Management’s Responsibility for the Financial Statements
Management is responsible for the preparation and fair presentation of these financial statements in accordance with accounting principles generally accepted in the United States of America; this includes the design, implementation, and maintenance of internal control relevant to the preparation and fair presentation of the financial statements that are free from material misstatement whether due to fraud or error.
Auditors' Responsibility
Our responsibility is to express an opinion on these financial statements based on our audits. We conducted our audits in accordance with auditing standards generally accepted in the United States of America. Those standards require that we plan and perform the audits to obtain reasonable assurance about whether the financial statements are free from material misstatement.

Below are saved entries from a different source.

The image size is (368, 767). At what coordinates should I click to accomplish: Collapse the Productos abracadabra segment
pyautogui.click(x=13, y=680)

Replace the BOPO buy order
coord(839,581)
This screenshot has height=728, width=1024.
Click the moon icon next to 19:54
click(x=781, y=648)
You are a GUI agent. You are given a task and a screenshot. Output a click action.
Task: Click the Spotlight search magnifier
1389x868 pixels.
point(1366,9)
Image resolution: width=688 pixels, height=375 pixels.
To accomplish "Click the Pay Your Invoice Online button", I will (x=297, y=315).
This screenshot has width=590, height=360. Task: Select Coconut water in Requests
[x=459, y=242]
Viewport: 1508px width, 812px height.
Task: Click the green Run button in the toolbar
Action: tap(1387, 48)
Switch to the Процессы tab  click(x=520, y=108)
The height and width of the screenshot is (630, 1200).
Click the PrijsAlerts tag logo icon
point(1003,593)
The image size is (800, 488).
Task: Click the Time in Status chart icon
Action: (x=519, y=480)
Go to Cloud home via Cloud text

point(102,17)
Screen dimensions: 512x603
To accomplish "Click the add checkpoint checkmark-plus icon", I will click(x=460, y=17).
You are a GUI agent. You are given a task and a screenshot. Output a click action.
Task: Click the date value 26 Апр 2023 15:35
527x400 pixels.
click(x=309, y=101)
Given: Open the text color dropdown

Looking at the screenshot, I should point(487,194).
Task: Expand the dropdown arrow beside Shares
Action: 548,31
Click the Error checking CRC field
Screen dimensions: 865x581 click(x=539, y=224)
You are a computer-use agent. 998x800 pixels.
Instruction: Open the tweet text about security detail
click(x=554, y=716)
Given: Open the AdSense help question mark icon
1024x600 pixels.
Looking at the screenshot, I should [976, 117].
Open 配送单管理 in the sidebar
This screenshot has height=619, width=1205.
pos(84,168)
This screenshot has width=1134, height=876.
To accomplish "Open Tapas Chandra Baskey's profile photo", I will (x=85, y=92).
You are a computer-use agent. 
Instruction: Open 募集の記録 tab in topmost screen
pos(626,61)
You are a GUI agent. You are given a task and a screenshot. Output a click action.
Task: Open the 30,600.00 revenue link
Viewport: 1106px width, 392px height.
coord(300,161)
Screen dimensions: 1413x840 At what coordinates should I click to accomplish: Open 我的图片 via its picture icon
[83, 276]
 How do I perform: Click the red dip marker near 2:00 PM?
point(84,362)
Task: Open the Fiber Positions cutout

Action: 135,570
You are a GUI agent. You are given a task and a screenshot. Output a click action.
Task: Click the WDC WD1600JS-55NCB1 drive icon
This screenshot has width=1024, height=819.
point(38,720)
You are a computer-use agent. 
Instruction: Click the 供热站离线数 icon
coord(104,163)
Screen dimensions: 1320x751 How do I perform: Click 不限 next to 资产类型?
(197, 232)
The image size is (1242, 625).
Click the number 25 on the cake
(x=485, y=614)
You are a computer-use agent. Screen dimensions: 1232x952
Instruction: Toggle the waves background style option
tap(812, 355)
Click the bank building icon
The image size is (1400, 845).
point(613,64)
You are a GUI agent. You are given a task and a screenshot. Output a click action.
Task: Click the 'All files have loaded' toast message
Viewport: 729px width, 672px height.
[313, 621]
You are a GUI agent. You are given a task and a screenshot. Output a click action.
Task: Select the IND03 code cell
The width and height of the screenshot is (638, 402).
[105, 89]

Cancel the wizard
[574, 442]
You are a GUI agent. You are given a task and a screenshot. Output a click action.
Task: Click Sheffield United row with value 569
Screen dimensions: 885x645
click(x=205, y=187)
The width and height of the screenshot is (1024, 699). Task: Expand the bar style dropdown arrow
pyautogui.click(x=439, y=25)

An audit involves performing procedures to obtain audit evidence about the amounts and disclosures in the financial statements. The procedures selected depend on the auditor’s judgment, including the assessment of the risks of material misstatement of the financial statements, whether due to fraud or error. In making those risk assessments, the auditor considers internal control relevant to the entity’s preparation and fair presentation of the financial statements in order to design audit procedures that are appropriate in the circumstances, but not for the purpose of expressing an opinion on the effectiveness of the entity’s internal control. Accordingly, we express no such opinion. An audit also includes evaluating the appropriateness of accounting policies used and the reasonableness of significant accounting estimates made by management, as well as evaluating the overall presentation of the financial statements.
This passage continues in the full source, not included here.